Your objective: Count the lines in the rows below that contain the string "accomplish", treating uppercase and lowercase as different. Reply with the number alone.

Data supplied:
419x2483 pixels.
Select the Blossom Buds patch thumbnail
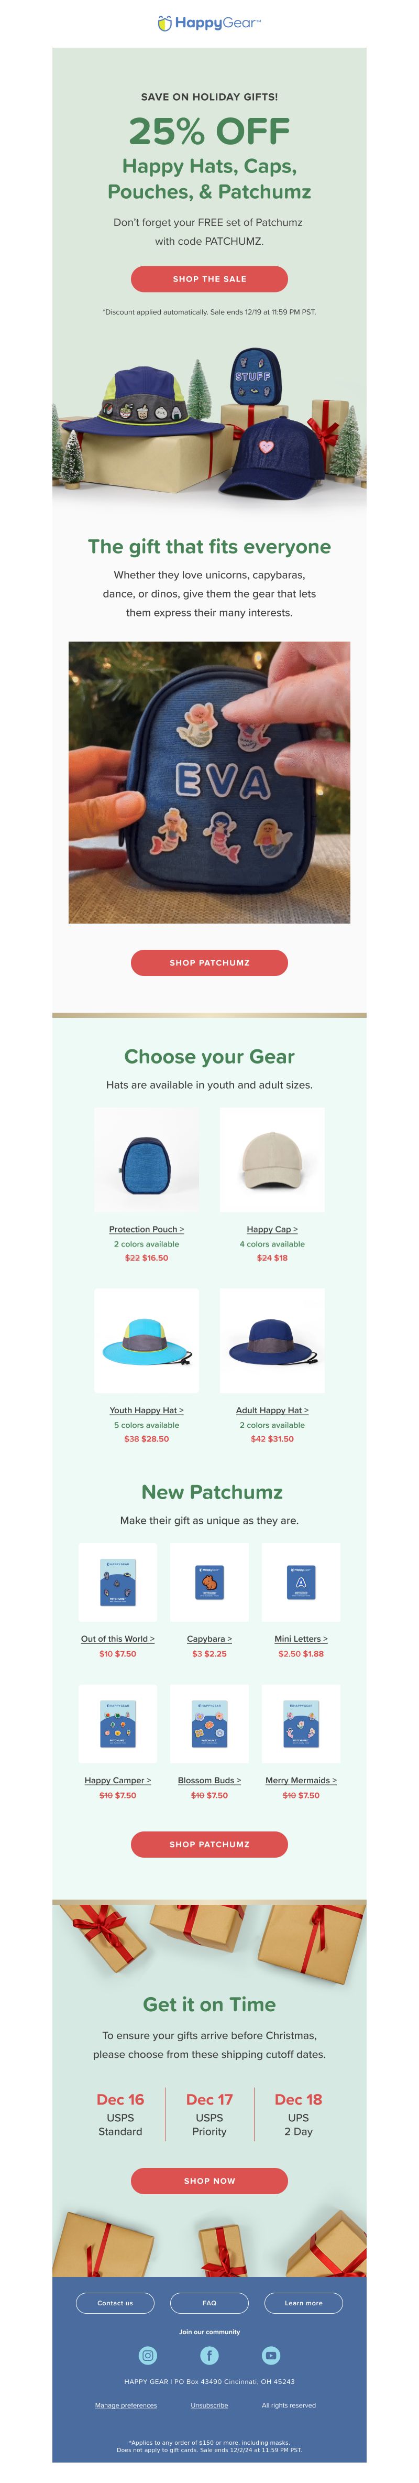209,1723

* * *

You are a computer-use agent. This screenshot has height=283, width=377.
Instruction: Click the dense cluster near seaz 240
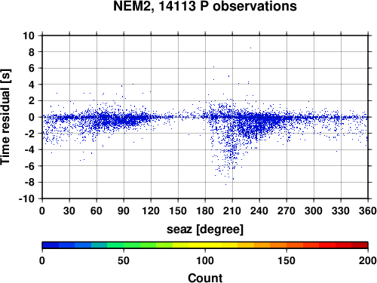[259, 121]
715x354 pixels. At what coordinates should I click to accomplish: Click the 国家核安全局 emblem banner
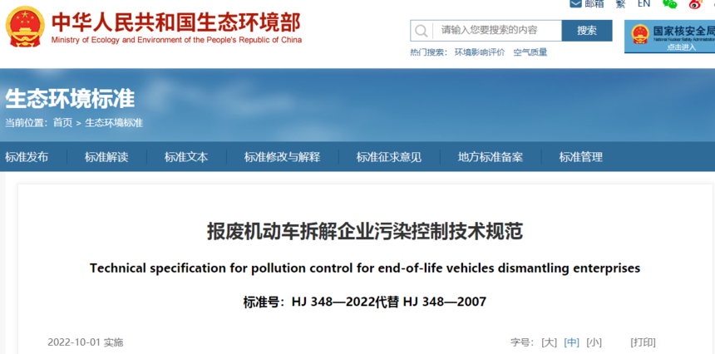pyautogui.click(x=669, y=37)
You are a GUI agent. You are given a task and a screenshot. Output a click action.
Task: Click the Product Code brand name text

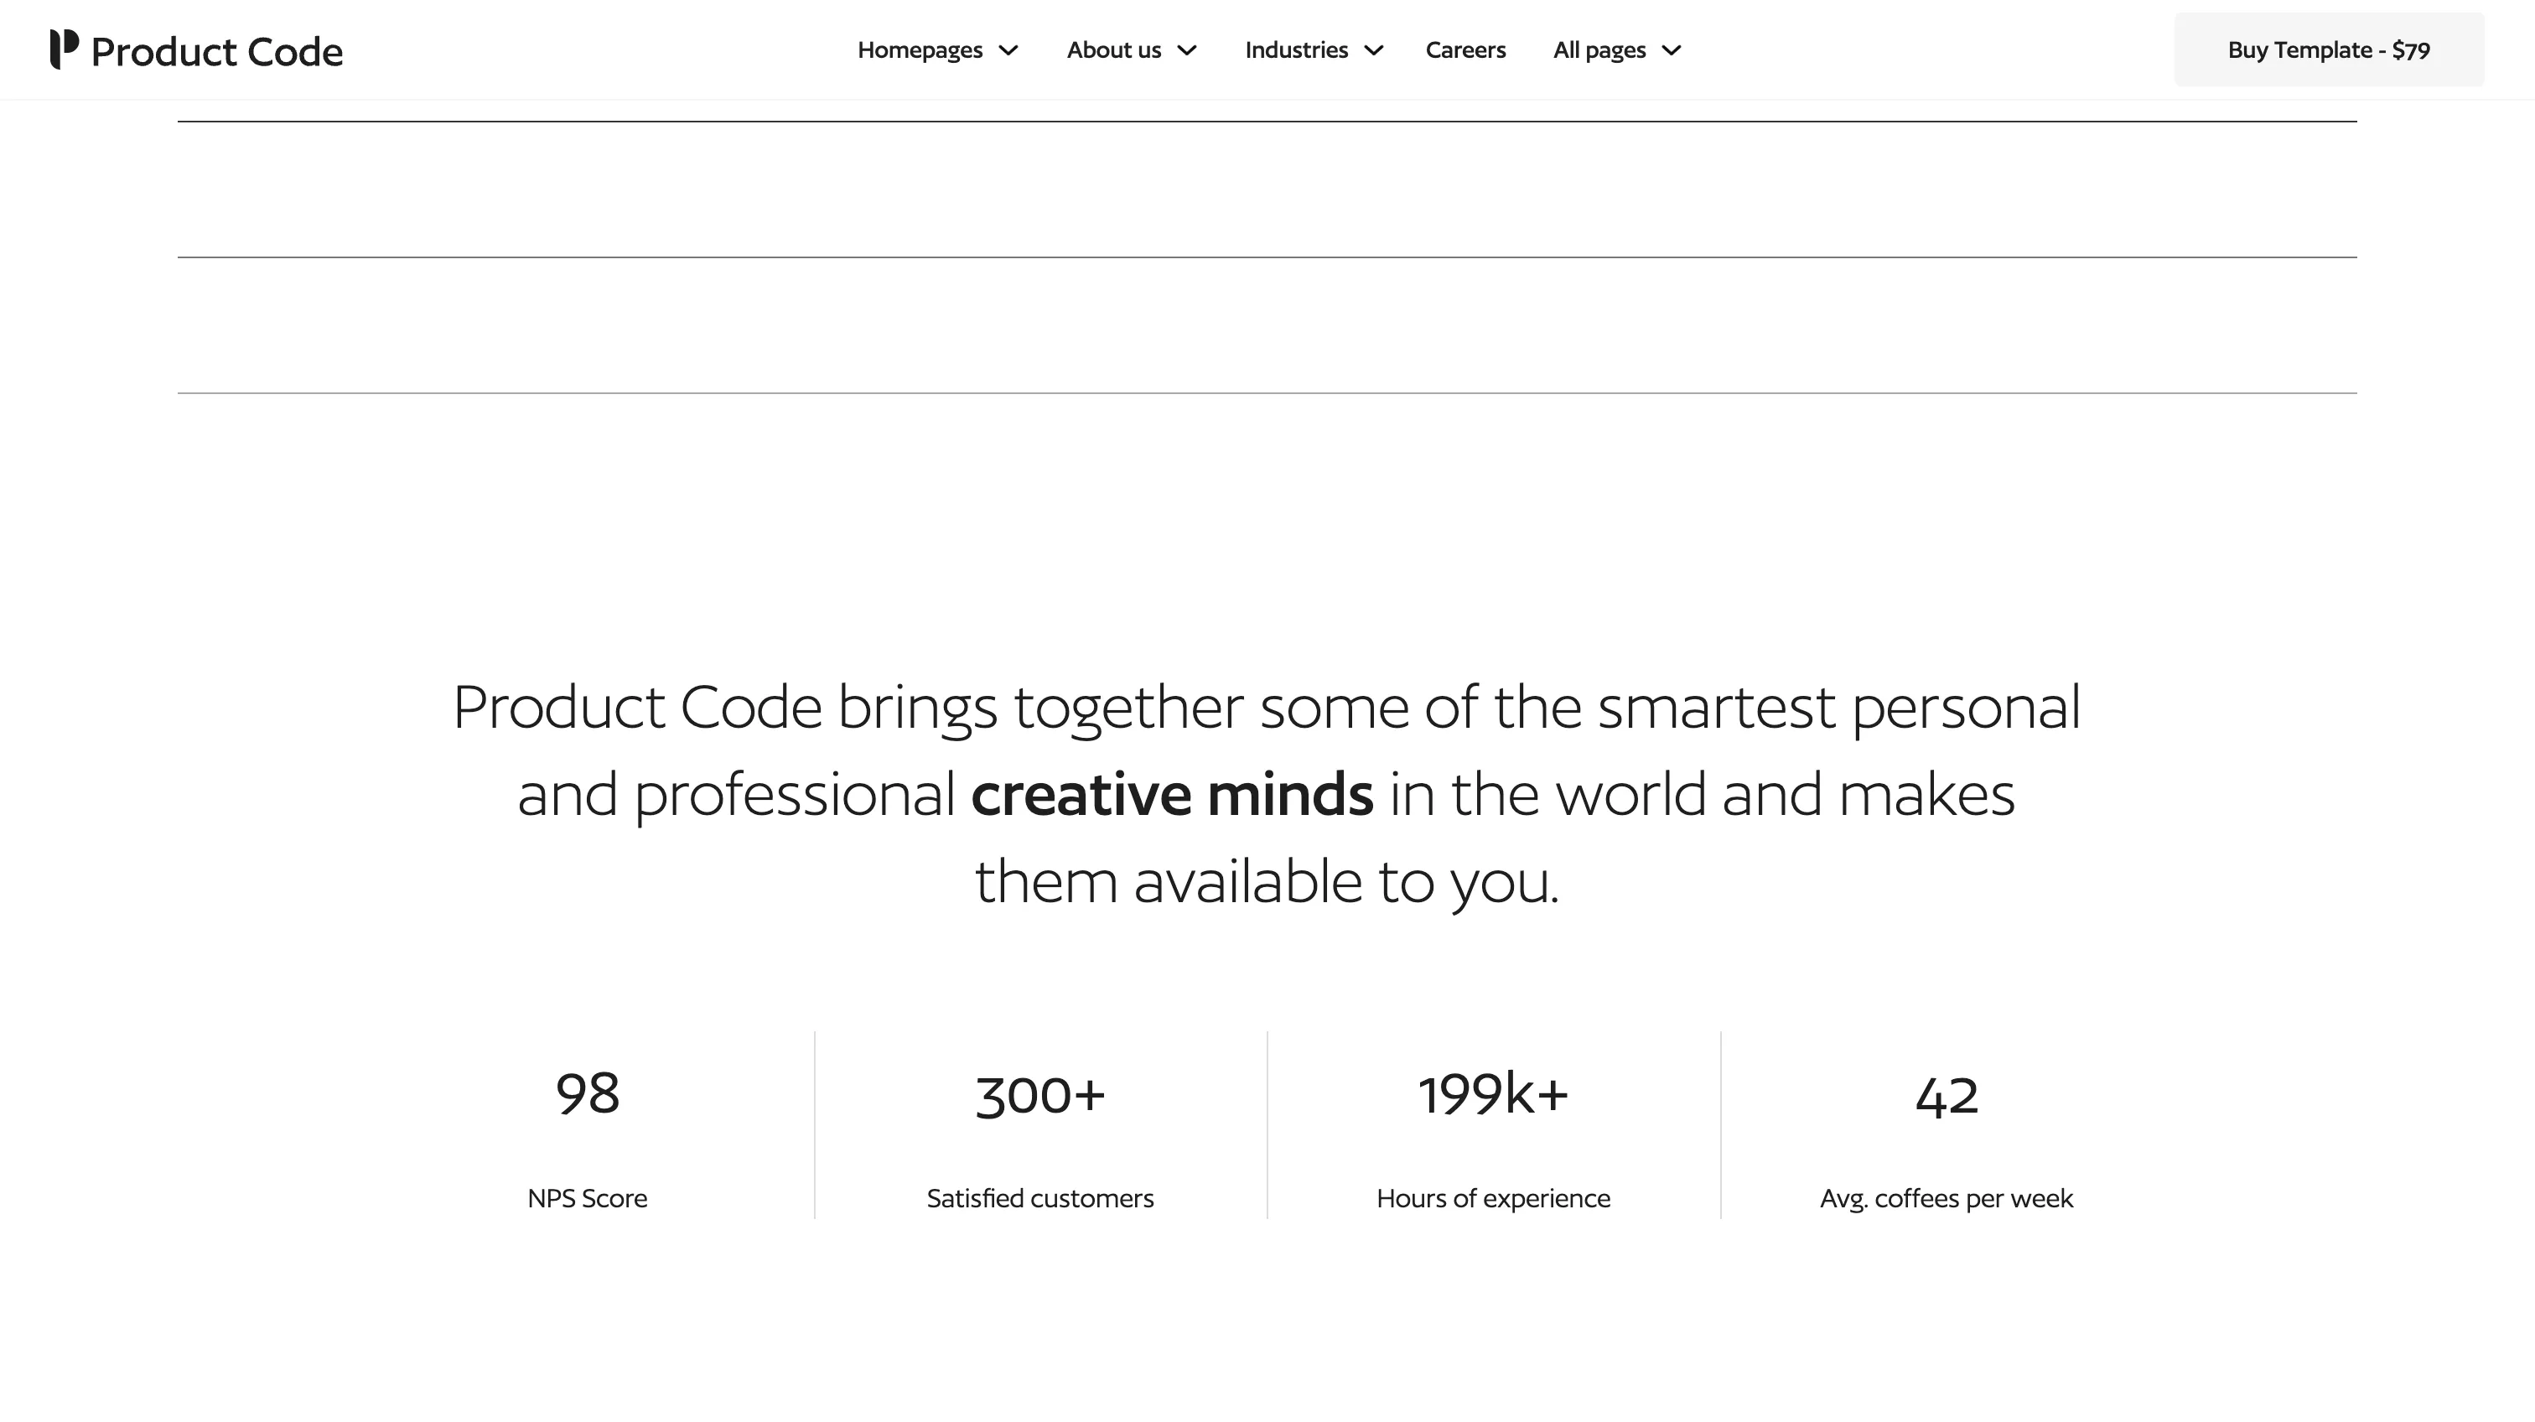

--

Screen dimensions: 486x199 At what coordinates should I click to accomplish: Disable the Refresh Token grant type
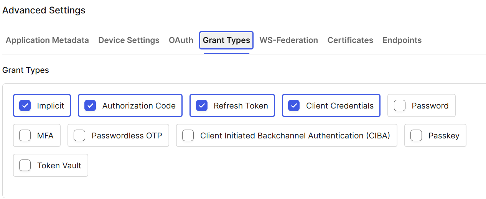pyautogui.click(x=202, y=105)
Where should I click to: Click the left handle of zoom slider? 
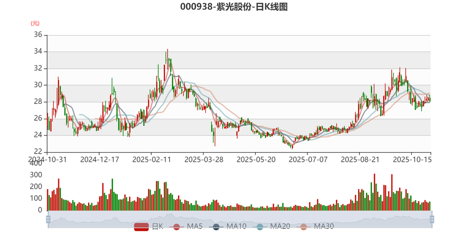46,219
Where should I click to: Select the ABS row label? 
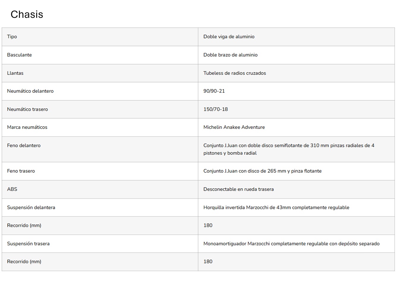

Solution for this exercise: 2